* Excerpt:
Such approach has been applied in mutual fund literature (e.g., Fama and French 2010; Berk and van Binsbergen 2015), in hedge fund literature (e.g., Fung and Hsieh 2005), and in hedged mutual fund literature (e.g., Agarwal et al. 2009). Four-factor specification should be reported as an adjustment for risk. However, it cannot be interpreted as an alternative investment opportunity as explained below.

While factor portfolios are widely used as benchmarks in mutual fund literature, they can be misleading proxies for investment opportunities available to fund managers. Berk and van Binsbergen (2015) point out that several of the factors were discovered only after the inception dates of many mutual funds as is evident in the CRSP Mutual Fund database. For example, active managers investing in size-based strategy were not benchmarked properly against the alternative investments since they were limited to diversified index funds or stocks. Only after the size factor became known to the investors, they started rewarding mutual fund managers for outperforming respective size-based benchmarks. Even after the factor portfolios had been discovered, the costs associated with their implementation were hard to estimate precisely. For instance, implementing momentum strategy is costly but neither indirect expenses nor direct expenses (such as trading costs linked to high level of turnover) are documented properly. Not surprisingly, only several funds sell directly momentum strategies to investors. The literature on performance evaluation acknowledges that due to problems inherent in risk factor models, alphas estimated in such models are imprecise.

Accordingly, Berk and van Binsbergen (2015) argue that due to limitations of the factor models, they cannot be used as reliable benchmarks and propose to use a set of Vanguard index funds as benchmark portfolios. They claim that a set of Vanguard funds can be used as an alternative investment opportunity set because these funds are well diversified, easily tradable, and readily available to investors at a low cost. We follow their approach and choose the same 11 tradable Vanguard index funds, which we list below in the paper. Due to the fact that Mid-Cap Index, Small-Cap Growth Index, and Small-Cap Value Index funds were only incepted on May 21, 1998, our sample uses June 1998 as the first month-year observation.

* Dataset extract:
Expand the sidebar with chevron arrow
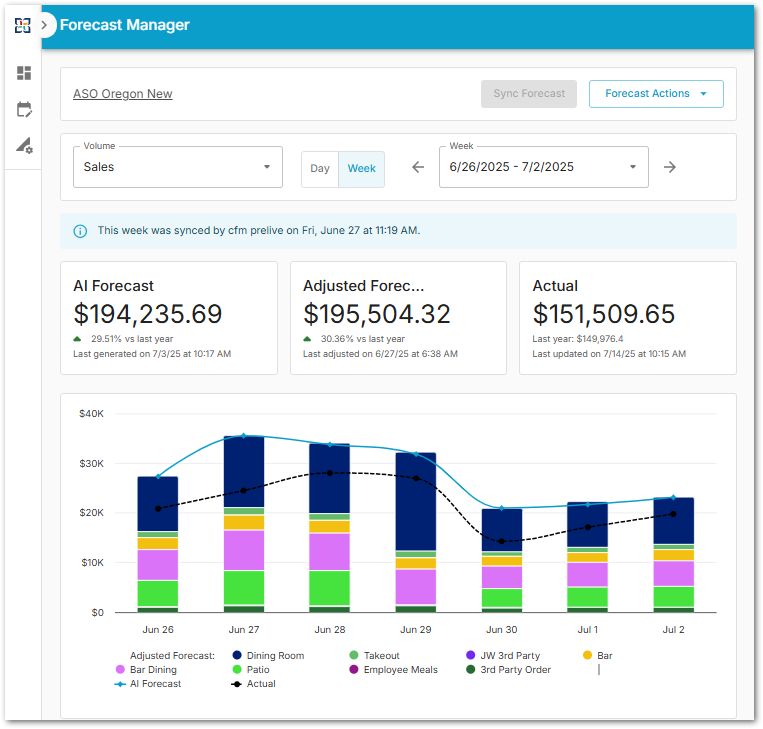This screenshot has height=729, width=763. pos(45,25)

* Tasks:
a) Name each Vanguard index fund that the excerpt on fund benchmarks says was incepted on May 21, 1998.
b) In the excerpt on fund benchmarks, which month and year serve as the sample's first observation?
c) Reproduce the text of the excerpt on fund benchmarks between "Accordingly, Berk and" and "first month-year observation.", inclusive.
This work does not use the material.

* Solution list:
a) Mid-Cap Index, Small-Cap Growth Index, Small-Cap Value Index

b) June 1998

c)
Accordingly, Berk and van Binsbergen (2015) argue that due to limitations of the factor models, they cannot be used as reliable benchmarks and propose to use a set of Vanguard index funds as benchmark portfolios. They claim that a set of Vanguard funds can be used as an alternative investment opportunity set because these funds are well diversified, easily tradable, and readily available to investors at a low cost. We follow their approach and choose the same 11 tradable Vanguard index funds, which we list below in the paper. Due to the fact that Mid-Cap Index, Small-Cap Growth Index, and Small-Cap Value Index funds were only incepted on May 21, 1998, our sample uses June 1998 as the first month-year observation.